Belle Meade Kroger site developer revises plans in response to resident concerns

Redevelopment plans for the Belle Meade Plaza were updated this week by the developer after multiple community meetings and listening sessions with area residents.

The current site of Kroger, at 4500 Harding Pike, has been the subject of debate since December, when Nashville-based AJ Capital Partners released transformative plans for the mixed-use project. Residents of Belle Meade have requested changes such as increased retail space and parking and decreased housing density and height.

AJ Capital presented changes in line with those requests at a community meeting Wednesday night.

Developer changes plans to accommodate resident concerns

The height of all four buildings proposed in the development has been decreased, and the tallest building has been decreased by 48%.

The housing density was also decreased. Original designs called for 500 apartment units and 120 hotel rooms. Those numbers have shrunk to 388 and 78, respectively

The amount of retail space increased by 20,000 square feet, up from 60,000 to 80,000. The developer also added 286 parking spaces to the plans.

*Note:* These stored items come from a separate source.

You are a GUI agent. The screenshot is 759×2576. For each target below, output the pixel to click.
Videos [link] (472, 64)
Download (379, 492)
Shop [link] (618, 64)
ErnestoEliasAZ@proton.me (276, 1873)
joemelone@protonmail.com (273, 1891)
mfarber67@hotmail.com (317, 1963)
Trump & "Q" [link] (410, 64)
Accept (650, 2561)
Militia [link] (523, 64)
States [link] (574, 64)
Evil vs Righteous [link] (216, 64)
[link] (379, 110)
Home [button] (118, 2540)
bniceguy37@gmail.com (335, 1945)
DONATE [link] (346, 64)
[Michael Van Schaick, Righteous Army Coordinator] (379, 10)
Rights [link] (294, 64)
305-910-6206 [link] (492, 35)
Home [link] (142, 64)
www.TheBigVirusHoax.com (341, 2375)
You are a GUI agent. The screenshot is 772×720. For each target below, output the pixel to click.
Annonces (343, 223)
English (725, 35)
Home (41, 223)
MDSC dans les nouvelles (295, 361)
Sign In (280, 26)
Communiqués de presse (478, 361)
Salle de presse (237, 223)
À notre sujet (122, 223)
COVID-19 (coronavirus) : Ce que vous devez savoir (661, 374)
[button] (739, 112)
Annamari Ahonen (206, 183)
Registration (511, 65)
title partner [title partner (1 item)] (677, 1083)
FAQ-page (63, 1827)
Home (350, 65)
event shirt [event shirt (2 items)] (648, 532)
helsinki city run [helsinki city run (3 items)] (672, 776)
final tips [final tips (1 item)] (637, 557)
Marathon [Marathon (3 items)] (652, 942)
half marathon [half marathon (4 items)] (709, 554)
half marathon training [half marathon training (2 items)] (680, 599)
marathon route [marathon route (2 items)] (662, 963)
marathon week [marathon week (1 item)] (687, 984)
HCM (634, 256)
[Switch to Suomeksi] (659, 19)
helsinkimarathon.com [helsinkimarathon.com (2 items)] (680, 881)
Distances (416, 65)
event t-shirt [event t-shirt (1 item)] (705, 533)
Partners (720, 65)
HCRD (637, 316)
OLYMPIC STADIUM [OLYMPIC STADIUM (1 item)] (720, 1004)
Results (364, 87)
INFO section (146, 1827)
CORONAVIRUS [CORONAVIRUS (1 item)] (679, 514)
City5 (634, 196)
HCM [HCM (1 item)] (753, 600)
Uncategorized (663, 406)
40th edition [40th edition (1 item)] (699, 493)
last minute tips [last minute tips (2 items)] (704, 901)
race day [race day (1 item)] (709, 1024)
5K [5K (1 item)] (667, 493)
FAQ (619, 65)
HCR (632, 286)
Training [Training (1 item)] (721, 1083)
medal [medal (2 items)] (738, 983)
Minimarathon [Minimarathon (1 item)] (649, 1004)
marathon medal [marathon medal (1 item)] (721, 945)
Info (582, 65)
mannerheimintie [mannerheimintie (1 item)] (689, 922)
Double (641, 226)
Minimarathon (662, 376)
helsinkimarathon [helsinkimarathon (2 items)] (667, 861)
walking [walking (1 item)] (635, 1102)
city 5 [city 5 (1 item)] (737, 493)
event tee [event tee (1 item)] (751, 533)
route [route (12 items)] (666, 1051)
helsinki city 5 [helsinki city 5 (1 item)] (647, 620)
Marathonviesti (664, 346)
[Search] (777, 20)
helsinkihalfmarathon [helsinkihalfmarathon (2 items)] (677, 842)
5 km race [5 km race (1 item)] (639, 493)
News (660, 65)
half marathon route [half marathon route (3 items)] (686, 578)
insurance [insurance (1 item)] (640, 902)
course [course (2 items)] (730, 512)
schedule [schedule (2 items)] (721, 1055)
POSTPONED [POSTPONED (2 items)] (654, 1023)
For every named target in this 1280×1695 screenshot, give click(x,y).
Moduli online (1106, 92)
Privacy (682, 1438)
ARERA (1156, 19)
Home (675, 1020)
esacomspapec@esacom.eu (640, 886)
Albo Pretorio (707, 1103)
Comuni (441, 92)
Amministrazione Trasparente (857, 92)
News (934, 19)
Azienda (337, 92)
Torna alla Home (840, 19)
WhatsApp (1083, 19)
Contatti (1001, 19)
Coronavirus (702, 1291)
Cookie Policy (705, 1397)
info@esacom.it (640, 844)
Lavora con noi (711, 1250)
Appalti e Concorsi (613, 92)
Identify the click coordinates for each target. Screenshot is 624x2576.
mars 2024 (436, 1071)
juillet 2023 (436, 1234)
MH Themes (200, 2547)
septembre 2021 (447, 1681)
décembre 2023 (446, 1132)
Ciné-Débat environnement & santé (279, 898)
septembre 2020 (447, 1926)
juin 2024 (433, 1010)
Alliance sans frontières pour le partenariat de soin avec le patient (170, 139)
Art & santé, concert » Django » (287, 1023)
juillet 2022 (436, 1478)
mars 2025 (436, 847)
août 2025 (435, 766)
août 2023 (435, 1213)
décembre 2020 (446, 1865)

Traffic, riverbank concerns remain

In addition to community meetings and listening sessions, residents of the Belle Meade neighborhood voiced their concerns with the plan on WPLN Radio. AJ Capital senior vice president of acquisitions Jack Richmond answered questions during the radio show.

Chief concerns among residents include increased traffic in the area and the development’s impact on nearby Richland Creek.

Plans submitted to the city by AJ Capital call for creek restoration and traffic calming measures.

“Our goal is to deliver another high-quality neighborhood development that fits within the existing community and emphasizes greenspace, walkability, and livability in the area,” Richmond said in an emailed statement.

“Last night we shared revised plans that show a significant decrease in number of residential units overall, material reduction in building heights and further detail regarding the creek walk and pedestrian access.”